Write out, word for word, everything in the listing from the line containing "Close the Label properties window" down to the end of the listing, and leave the pictures out of your answer.

— BEGIN Supplied entries —

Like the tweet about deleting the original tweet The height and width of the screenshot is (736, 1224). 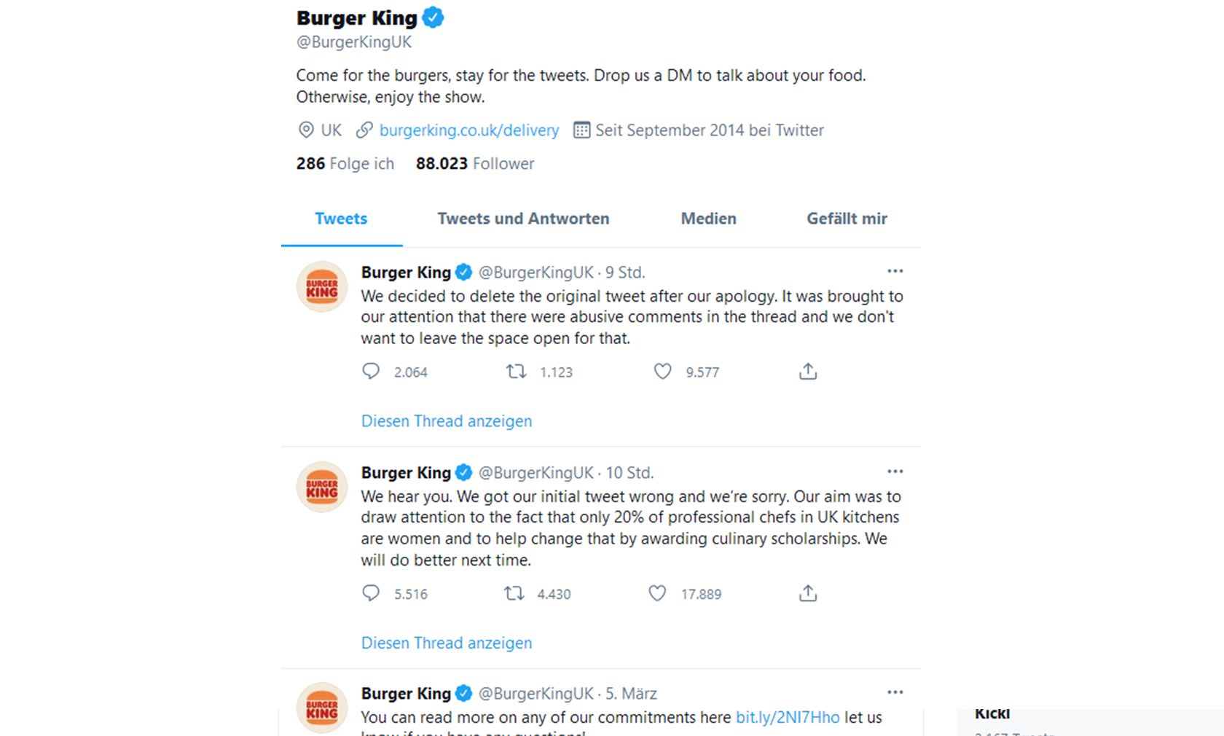pyautogui.click(x=662, y=372)
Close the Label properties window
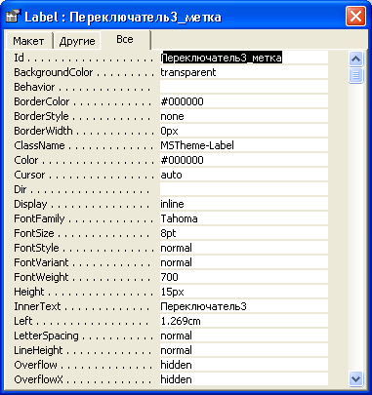372x395 pixels. 355,16
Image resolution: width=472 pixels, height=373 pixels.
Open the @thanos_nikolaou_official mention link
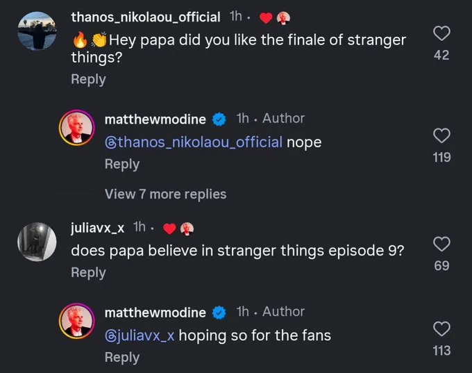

— END Supplied entries —

* **Expected answer**
Close the Label properties window
372x395 pixels. 355,16
Image resolution: width=472 pixels, height=373 pixels.
Open the @thanos_nikolaou_official mention link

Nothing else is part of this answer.